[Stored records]
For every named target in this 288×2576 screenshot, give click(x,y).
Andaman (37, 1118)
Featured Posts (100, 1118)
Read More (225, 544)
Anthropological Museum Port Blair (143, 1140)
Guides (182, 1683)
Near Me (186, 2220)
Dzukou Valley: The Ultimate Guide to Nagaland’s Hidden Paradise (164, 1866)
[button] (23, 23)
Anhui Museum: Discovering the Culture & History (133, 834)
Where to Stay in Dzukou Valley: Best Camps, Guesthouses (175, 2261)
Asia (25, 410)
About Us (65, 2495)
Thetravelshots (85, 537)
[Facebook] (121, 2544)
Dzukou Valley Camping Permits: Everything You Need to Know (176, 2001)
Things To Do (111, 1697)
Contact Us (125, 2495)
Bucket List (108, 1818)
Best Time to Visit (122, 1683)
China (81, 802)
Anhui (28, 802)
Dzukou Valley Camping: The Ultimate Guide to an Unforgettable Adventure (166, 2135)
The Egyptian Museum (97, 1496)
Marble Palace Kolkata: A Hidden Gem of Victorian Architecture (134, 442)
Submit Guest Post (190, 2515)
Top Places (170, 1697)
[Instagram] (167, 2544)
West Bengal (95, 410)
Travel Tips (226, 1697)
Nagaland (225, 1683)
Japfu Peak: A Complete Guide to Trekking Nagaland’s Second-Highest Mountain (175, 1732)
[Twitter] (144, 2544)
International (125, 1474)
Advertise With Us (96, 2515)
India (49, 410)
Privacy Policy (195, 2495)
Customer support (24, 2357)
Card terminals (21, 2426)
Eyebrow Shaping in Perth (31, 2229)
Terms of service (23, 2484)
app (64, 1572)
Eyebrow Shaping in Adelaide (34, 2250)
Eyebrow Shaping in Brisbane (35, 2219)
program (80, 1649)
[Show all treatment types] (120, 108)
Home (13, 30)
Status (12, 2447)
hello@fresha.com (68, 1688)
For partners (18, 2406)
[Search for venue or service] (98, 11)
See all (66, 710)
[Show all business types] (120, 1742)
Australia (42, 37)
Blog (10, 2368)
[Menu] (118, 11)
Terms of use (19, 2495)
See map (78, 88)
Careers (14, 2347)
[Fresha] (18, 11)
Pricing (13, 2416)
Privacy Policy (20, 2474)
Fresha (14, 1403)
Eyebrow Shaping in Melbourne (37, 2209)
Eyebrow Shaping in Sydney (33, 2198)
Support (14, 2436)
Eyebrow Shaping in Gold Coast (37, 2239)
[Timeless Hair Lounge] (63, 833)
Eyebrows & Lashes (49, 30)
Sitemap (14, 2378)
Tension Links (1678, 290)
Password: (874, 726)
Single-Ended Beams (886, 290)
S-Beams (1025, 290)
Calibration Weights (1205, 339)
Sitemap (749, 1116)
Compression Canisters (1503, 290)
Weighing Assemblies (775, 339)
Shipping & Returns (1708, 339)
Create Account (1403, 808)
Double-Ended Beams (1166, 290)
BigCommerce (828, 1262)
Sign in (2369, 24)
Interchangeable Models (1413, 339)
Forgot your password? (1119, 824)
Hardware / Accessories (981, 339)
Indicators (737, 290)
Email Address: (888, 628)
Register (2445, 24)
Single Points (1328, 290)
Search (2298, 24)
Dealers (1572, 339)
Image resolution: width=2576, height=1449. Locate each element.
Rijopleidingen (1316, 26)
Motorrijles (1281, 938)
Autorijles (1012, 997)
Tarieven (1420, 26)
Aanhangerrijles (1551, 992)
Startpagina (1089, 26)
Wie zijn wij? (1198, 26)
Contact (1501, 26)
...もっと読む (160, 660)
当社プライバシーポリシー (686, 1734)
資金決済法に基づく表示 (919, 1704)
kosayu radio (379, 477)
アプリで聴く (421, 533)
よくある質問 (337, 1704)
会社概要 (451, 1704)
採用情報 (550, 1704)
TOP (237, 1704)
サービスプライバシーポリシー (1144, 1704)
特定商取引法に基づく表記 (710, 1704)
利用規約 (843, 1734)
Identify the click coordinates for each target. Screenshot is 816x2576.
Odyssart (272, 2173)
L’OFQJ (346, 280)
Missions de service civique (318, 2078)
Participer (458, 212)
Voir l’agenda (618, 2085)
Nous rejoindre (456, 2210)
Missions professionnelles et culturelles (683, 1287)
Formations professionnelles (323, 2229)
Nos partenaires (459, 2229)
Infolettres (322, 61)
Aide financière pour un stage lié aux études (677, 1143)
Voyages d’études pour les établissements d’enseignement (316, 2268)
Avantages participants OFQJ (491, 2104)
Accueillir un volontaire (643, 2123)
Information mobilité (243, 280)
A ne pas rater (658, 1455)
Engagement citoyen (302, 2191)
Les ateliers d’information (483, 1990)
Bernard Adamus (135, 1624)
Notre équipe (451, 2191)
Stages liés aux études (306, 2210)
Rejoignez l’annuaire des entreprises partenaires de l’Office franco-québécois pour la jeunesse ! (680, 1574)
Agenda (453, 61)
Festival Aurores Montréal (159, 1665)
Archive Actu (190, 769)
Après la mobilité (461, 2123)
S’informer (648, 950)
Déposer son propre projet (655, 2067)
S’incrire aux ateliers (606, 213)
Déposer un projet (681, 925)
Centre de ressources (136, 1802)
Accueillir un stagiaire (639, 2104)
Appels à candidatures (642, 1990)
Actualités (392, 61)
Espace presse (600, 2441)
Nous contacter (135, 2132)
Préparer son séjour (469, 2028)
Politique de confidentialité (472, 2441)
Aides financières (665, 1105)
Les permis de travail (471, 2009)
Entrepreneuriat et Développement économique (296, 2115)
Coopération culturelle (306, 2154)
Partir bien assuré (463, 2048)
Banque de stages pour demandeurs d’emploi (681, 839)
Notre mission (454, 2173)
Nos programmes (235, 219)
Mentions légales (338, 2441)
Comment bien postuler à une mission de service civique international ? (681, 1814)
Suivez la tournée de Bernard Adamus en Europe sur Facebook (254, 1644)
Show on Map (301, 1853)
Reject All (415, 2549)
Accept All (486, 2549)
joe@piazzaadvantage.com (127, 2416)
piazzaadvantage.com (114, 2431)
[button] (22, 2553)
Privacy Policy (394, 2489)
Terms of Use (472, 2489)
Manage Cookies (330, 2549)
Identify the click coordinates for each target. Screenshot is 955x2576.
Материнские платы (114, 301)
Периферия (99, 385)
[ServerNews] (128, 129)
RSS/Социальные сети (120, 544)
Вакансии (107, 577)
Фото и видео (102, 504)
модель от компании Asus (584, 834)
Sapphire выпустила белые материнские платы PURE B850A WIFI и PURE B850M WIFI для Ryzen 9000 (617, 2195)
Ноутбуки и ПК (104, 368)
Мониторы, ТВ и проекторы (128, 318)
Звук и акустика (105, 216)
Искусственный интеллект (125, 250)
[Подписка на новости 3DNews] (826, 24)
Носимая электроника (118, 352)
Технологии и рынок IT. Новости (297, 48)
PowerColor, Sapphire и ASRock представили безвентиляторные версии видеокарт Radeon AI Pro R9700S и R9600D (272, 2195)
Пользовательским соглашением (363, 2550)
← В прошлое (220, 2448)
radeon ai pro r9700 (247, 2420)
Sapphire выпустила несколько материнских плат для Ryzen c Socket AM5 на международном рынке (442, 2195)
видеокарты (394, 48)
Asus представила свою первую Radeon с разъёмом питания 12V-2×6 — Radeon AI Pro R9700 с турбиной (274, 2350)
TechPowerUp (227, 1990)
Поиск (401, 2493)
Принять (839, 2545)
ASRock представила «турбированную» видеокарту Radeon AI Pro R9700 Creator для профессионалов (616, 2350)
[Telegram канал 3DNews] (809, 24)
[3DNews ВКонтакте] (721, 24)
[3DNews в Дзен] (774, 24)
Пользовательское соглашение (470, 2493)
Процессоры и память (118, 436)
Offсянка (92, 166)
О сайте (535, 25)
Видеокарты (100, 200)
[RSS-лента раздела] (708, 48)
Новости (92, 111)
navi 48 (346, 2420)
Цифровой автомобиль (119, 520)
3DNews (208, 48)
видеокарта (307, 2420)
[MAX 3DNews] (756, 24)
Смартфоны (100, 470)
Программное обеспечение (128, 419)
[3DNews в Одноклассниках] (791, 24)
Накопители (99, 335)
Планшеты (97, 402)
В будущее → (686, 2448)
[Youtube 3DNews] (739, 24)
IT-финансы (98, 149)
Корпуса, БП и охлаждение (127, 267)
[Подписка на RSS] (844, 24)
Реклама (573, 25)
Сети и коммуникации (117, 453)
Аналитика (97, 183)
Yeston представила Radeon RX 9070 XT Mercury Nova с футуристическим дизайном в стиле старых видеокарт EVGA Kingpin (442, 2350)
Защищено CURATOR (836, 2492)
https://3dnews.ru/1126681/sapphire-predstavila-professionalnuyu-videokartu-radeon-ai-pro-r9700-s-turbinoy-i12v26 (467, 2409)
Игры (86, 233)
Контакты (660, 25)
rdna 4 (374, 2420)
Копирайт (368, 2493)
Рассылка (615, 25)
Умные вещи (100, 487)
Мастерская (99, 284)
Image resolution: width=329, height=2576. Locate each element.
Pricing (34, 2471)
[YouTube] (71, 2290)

### Problem details
Word for word, restate the lines above from the line containing "Фото и видео (102, 504)" through the line containing "[Youtube 3DNews] (739, 24)", with both included and nothing else.

### Completed task
Фото и видео (102, 504)
модель от компании Asus (584, 834)
Sapphire выпустила белые материнские платы PURE B850A WIFI и PURE B850M WIFI для Ryzen 9000 (617, 2195)
Ноутбуки и ПК (104, 368)
Мониторы, ТВ и проекторы (128, 318)
Звук и акустика (105, 216)
Искусственный интеллект (125, 250)
[Подписка на новости 3DNews] (826, 24)
Носимая электроника (118, 352)
Технологии и рынок IT. Новости (297, 48)
PowerColor, Sapphire и ASRock представили безвентиляторные версии видеокарт Radeon AI Pro R9700S и R9600D (272, 2195)
Пользовательским соглашением (363, 2550)
← В прошлое (220, 2448)
radeon ai pro r9700 (247, 2420)
Sapphire выпустила несколько материнских плат для Ryzen c Socket AM5 на международном рынке (442, 2195)
видеокарты (394, 48)
Asus представила свою первую Radeon с разъёмом питания 12V-2×6 — Radeon AI Pro R9700 с турбиной (274, 2350)
TechPowerUp (227, 1990)
Поиск (401, 2493)
Принять (839, 2545)
ASRock представила «турбированную» видеокарту Radeon AI Pro R9700 Creator для профессионалов (616, 2350)
[Telegram канал 3DNews] (809, 24)
[3DNews ВКонтакте] (721, 24)
[3DNews в Дзен] (774, 24)
Пользовательское соглашение (470, 2493)
Процессоры и память (118, 436)
Offсянка (92, 166)
О сайте (535, 25)
Видеокарты (100, 200)
[RSS-лента раздела] (708, 48)
Новости (92, 111)
navi 48 (346, 2420)
Цифровой автомобиль (119, 520)
3DNews (208, 48)
видеокарта (307, 2420)
[MAX 3DNews] (756, 24)
Смартфоны (100, 470)
Программное обеспечение (128, 419)
[3DNews в Одноклассниках] (791, 24)
Накопители (99, 335)
Планшеты (97, 402)
В будущее → (686, 2448)
[Youtube 3DNews] (739, 24)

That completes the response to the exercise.